I made these Beer Macarons at the same time that I made the Pink Floyd Macarons, because it was my dad’s birthday and Father’s Day on the same week, and his two favorite things in the world are Pink Floyd and beer.

pink floyd and beer macarons.

Here is the template for the Beer Macarons. Remember to print both sides, because the bottom and top macarons will need to be inverted in order to be able to make the macaron sandwich.

beer mug templates under a baking silicone mat.

To pipe the macarons, use a piping bag fitted with a small round tip, for the yellow part I used a Wilton #6.

Go around the edges and then fill the center with batter.

piping beer macarons.

After piping the yellow section, tap the tray and also use a toothpick to pop any air bubbles, this will help the batter smooth out.
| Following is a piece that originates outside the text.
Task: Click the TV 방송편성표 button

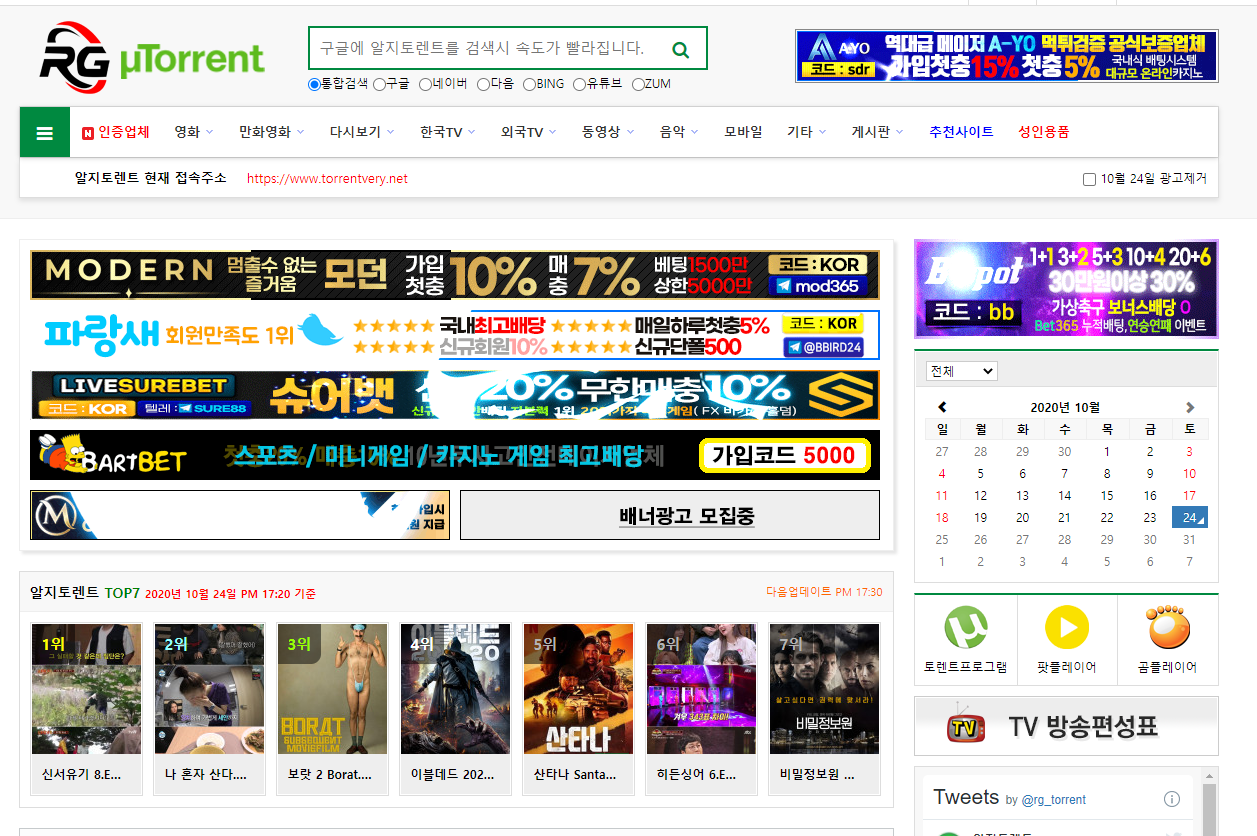Action: tap(1066, 726)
After piping the yellow sections of the whole tray, I piped the white part. For the white foam part I used a piping tip fitted with a #4 Wilton tip. I also used the white batter to pipe the handle on the mugs.

piping beer macarons.

After piping the foam, tap the tray and use a toothpick to smooth out any bubbles.

using a toothpick to pop air bubbles from the surface of the macarons.

Let the macarons dry before baking. I didn’t let my macarons rest too long and used an air bake tray to bake them, which resulted in small feet.

To get very nice feet, specially when making shapes, have the macarons rest until dry before baking.

Once the macarons have baked and cooled, you can decorate them.

I used yellow food coloring dissolved in water with a paint brush to paint the mug, I drew the two vertical lines in the center of the shell, and also painted the whole shell to give it a vibrant color and also some texture.

painting a beer macaron with a paint brush.

And for the white foam, I used royal icing. I got my royal icing to a very liquidy consistency, and piped on top of the mugs.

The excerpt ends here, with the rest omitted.